In the data below, one line contains "Task: Click the" and a later one contains "Open the 默认". Print both, with every line between them, exactly and alone.

(AVAILABLE DATA):
_ _ _
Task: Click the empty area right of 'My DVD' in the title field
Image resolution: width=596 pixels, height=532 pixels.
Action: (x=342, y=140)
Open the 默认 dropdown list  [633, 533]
_ _ _
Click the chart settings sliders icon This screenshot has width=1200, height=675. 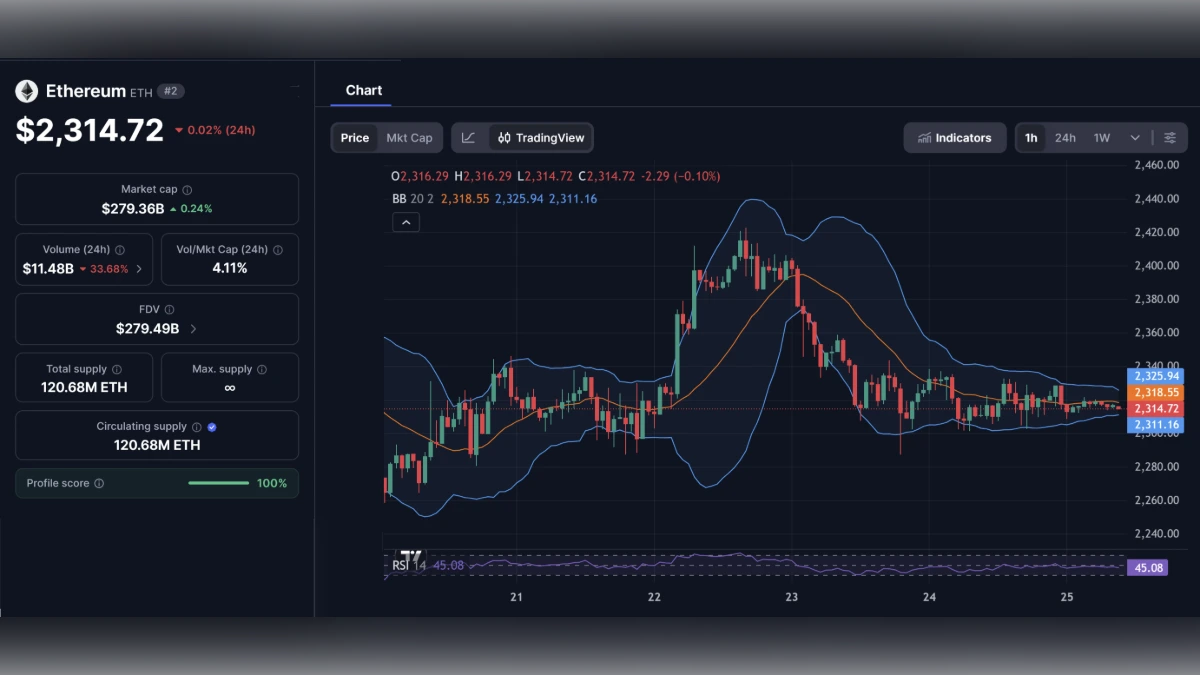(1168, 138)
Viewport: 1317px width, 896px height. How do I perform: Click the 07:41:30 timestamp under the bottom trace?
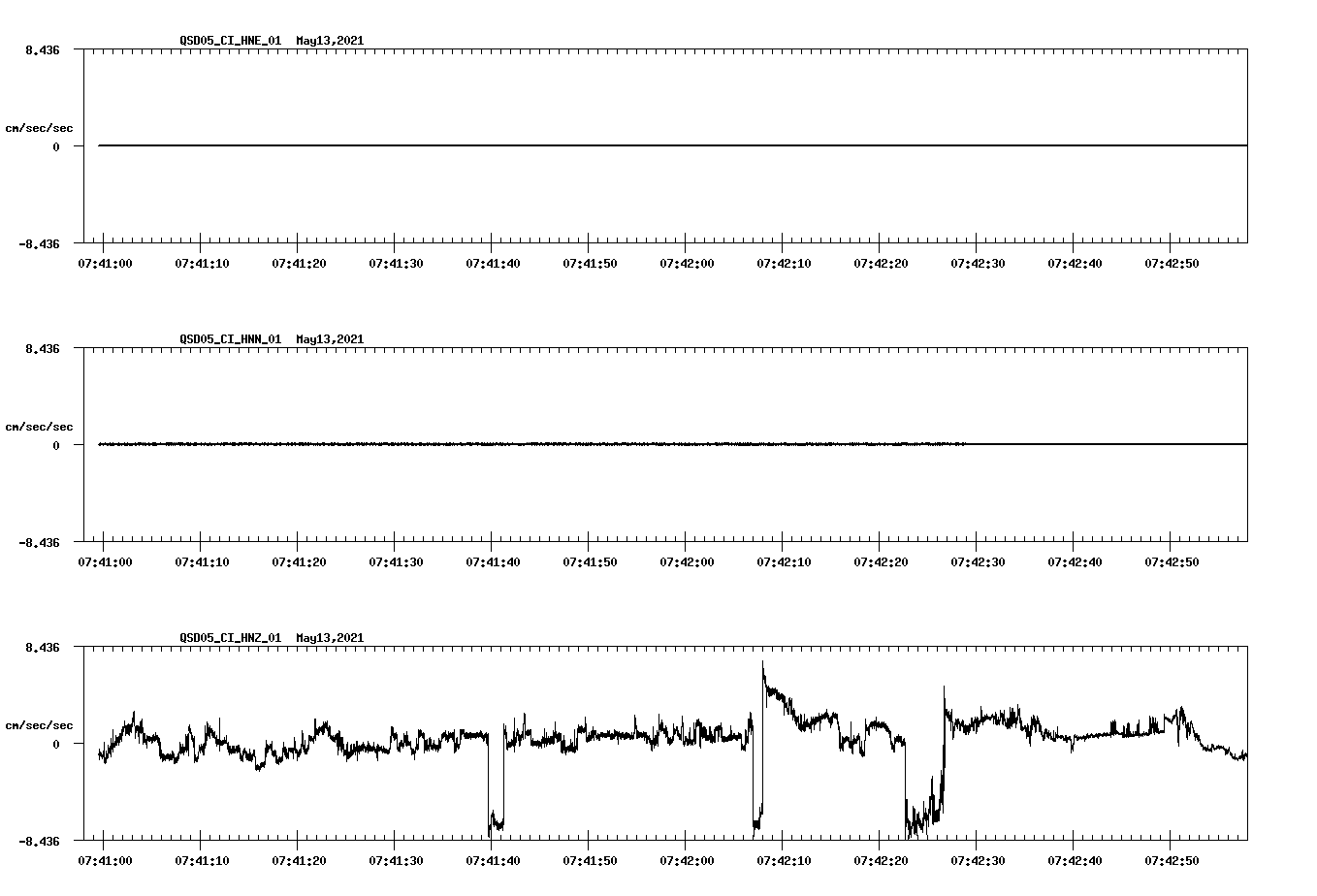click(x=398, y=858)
_ _ _
(RESULT FOR THIS EXERCISE):
Task: Click the empty area right of 'My DVD' in the title field
Image resolution: width=596 pixels, height=532 pixels.
Action: (x=342, y=140)
Open the 默认 dropdown list  [633, 533]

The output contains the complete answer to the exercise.